Fica claro que o propósito de vida civilizada não é a felicidade pelo prazer, mas sim pelo afastamento do desprazer, ou melhor ainda, a felicidade é de fato não passar pelo desprazer. Procuramos constantemente nos realizarmos através da satisfação do prazer, mas isso é impossível de conseguir numa civilização que é contrária as necessidades humanas.
Em tudo que é bom e prazeroso existe em contrapartida a necessidade de trabalho penoso e sofrimento. Instintivamente o homem não é adepto ao trabalho, mas é através da repressão social que o homem é obrigado a trabalhar.
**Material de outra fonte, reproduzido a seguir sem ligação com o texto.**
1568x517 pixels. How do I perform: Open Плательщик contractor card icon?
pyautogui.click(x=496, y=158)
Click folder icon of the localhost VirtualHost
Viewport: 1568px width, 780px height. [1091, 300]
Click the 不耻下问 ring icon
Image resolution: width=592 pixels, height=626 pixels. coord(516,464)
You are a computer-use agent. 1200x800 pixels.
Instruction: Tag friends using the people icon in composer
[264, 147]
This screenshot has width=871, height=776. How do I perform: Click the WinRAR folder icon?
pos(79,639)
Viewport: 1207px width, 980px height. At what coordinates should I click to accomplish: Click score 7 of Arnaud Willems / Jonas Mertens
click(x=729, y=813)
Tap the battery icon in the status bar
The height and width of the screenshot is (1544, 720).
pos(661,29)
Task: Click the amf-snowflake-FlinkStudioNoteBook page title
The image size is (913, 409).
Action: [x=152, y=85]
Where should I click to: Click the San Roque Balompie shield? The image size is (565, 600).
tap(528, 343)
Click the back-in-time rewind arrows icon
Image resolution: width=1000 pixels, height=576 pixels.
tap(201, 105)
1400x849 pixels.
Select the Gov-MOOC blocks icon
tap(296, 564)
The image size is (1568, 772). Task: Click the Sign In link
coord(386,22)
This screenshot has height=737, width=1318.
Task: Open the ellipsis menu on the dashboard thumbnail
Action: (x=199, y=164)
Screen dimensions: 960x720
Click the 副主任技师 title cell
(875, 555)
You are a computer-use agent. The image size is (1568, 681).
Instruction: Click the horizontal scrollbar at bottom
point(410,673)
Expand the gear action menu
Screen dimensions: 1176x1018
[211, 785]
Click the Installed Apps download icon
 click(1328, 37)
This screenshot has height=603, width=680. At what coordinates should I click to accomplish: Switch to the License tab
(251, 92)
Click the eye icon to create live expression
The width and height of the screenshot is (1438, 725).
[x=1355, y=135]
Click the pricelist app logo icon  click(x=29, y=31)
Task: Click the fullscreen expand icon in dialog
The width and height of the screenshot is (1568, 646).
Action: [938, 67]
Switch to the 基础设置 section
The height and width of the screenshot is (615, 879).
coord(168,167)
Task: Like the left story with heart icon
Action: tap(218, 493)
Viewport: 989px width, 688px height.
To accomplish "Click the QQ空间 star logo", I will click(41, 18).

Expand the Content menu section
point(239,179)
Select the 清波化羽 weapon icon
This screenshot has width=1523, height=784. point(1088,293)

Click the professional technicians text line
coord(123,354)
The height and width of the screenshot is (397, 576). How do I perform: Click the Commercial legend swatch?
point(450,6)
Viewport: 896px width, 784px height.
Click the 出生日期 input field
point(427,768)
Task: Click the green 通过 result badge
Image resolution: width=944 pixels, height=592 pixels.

Conforme a teoria de Freud a sexualidade é ponto fundamental na manutenção e reprodução da civilização. Somente por que os impulsos sexuais são canalizados para o trabalho que a civilização pode existir. Tanto é assim que Freud colocou a “culpa” na repressão sexual que a sociedade de sua época mantinha sobre os impulsos sexuais, ocasionando assim muitos distúrbios psíquicos.
Diante disso é possível entender que o mal-estar na civilização, corresponde ao processo civilizatório que exige renúncia e portanto insatisfação. Ocorre um conflito entre as restrições da civilização e as exigências pulsionais, que acaba sendo impossível de ser coordenado conjuntamente. É isso o que Freud fala sobre o que é o Mal-Estar na Civilização.
Ao fazer uma reflexão com a época de Freud e a nossa, podemos dizer que hoje as coisas são muito melhores em vários aspectos, como por exemplo, o aumento da expectativa de vida, o saneamento básico e principalmente a liberdade sexual.
E mesmo assim o mal-estar não desapareceu. Hoje o mal-estar tem um novo perfil que está mais associado ao modernismo, como o desemprego, a fome, a instabilidade, etc. São todos fatores que geram insegurança no individuo e que ocasionam as doenças psíquicas da nossa época, depressão, síndrome do pânico, baixa auto-estima, entre outras.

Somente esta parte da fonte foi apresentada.